Friends of the Icelandic disciples seem everywhere – our host’s kin materialize in country towns to feed us, appear in halls of power and as welcoming pastors of churches; another’s parents offer us the family’s summer home out in the west, a wood panelled cottage surrounded by lurching hills, volcanic cones, groves of trees. All night the wind purrs in the tops of aspens and pines.

We are dopey with travel, long hours crossing the hundreds of kilometres of valleys and slow hills, the long flowing nape of earth that seems smoothed by a cosmic hand. Sky sculptings too that mesmerize, high cirrus and columns of cumulus shepherded by evening winds, and the light play of the horizoning sun; and mottled clouds sagging with rain.
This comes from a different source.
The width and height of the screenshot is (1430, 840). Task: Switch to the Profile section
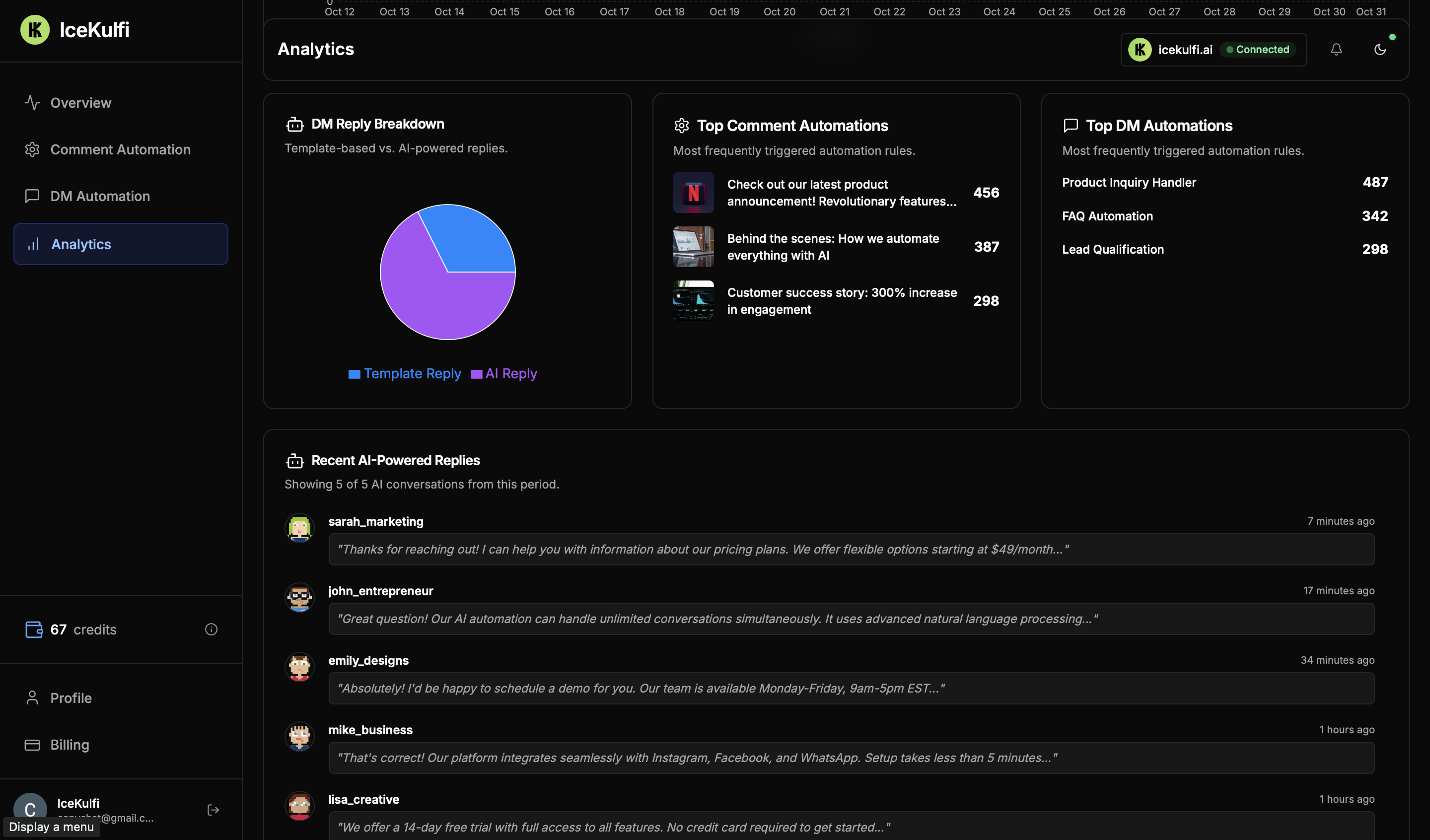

Their bellies droop like grey pillows.

On my departing flight to New York, the seat cushions of the plane are all imprinted with a charming Icelandic lullaby:

‘Bi, bi og blaka, alftirnar kvaka…………’
‘Bye bye and hushabye,
Can you see the swans fly?
Now half asleep in bed I lie
Awake with half an eye.
Heyho and welladay,
Over hills and far away…………’

Up and away, over the hills and faraways of this lovely country, yes half asleep, half an eye, as our jet leans west over the Arctic Circle before rejoining and inching down the seabord of continental North America.

But words or photos cannot capture the essence or spirit of this place – they are only a few lovely feathers of the majestic peacock, or a handful of pebbles gathered from a calm and tranquil shore.
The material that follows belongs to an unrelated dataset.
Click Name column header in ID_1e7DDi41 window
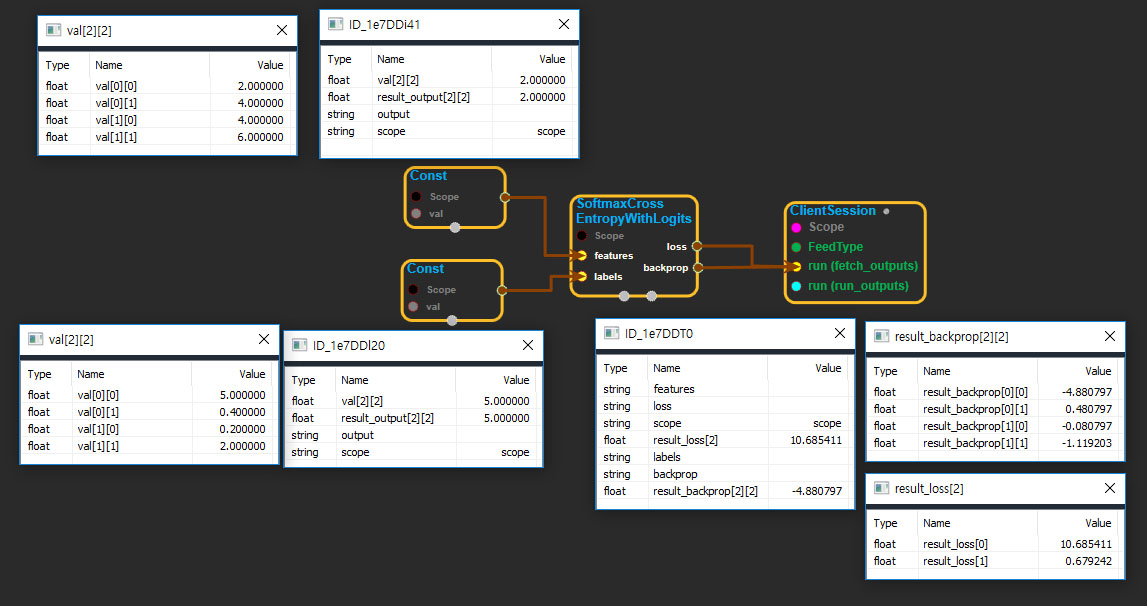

Footnote:  You step out into the huge distances, this conspiracy of earth and sky that surrounds you like a vast stage, feeling the relief – or perhaps the unbearableness – of being alone with only yourself, the unburdening humbleness or the troubling emptiness against which you can measure and consider your own brief millisecond of living.

You are the only living thing, the first human, an Adam alone in this endless garden landscape, the lead and only actor in a great amphitheatre of nature – but there are no lines, no plot, only the attentive stillness, a void empty of intent or purpose. The huge distances diminish you, the great silences swallow up the follies in your mind, disentangle you from the fictions and myths of who you thought you were. Everything is pared away.

Stripped of everything, you are only pure consciousness, a ragged scarecrow in an empty field. Bereft of all your props and distractions you peer into the empty silent mirror of eternity to see yourself, unmasked and elemental, to become as nothing and to see what remains.

On a distant hillside a Lilliputian farmhouse catches the sun – its single front window stares out into the nothingness, a gaping Oh! of wonderment. You go to bed at midnight in daylight – you wake at 5 am to the same daylight, the patient empty hills, the pale sun still over there on the earth’s rim in this nightless Arctic summer.

Iceland grows its poets and philosophers out of these sweeping landscapes, the darkless summers, lightless winters, the naked earth –  its austere beauty of fire and stone –  the rich and fertile spawning grounds of emptiness.